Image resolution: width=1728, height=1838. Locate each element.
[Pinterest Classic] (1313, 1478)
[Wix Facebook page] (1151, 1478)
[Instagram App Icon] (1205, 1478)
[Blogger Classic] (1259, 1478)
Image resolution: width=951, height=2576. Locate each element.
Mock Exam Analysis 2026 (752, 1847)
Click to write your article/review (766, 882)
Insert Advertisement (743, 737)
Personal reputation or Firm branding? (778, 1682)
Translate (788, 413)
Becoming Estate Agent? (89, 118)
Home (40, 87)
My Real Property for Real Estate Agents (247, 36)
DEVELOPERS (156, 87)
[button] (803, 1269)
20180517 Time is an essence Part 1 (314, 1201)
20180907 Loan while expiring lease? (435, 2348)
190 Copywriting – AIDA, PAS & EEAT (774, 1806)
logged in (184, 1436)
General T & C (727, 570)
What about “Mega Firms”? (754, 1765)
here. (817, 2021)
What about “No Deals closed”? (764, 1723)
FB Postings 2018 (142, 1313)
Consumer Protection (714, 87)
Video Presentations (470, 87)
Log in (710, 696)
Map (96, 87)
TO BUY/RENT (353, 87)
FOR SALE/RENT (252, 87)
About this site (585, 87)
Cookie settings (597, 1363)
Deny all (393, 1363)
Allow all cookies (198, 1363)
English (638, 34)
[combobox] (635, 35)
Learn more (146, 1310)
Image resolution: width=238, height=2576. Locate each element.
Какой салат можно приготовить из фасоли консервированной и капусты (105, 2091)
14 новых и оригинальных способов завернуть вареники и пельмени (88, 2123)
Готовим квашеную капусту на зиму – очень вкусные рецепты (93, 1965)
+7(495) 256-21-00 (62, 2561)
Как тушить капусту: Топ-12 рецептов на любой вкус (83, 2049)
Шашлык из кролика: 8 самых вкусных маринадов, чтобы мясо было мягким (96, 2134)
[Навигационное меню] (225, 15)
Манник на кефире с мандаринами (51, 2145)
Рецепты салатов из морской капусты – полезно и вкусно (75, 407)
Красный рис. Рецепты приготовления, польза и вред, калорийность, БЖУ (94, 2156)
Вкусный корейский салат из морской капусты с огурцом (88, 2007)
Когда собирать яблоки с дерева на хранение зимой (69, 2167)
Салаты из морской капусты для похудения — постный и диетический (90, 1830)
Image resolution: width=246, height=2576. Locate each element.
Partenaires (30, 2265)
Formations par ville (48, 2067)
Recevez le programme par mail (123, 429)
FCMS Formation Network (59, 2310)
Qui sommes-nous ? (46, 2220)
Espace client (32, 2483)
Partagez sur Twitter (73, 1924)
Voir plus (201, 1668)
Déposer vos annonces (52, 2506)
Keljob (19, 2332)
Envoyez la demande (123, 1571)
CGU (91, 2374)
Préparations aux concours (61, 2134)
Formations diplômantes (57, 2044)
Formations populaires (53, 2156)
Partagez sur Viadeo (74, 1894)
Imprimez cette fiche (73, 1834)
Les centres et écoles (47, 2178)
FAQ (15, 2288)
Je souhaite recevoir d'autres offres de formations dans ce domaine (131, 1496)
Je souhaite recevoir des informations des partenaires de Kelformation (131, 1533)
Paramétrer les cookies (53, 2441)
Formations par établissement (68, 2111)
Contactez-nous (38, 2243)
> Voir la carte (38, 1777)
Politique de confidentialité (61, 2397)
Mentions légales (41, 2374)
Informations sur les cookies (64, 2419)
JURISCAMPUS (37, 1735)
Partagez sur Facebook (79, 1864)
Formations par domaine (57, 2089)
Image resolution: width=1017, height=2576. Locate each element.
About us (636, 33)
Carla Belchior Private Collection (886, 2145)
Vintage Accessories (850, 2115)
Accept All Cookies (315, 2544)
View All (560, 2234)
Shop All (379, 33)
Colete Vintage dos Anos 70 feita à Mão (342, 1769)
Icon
------------------------------------------------
Write out every line of the data that holds the word "each".

> TASK ANSWER:
Image resolution: width=1728, height=1838. Locate each element.
Image resolution: width=951, height=2576. Locate each element.
Image resolution: width=238, height=2576. Locate each element.
Image resolution: width=246, height=2576. Locate each element.
Image resolution: width=1017, height=2576. Locate each element.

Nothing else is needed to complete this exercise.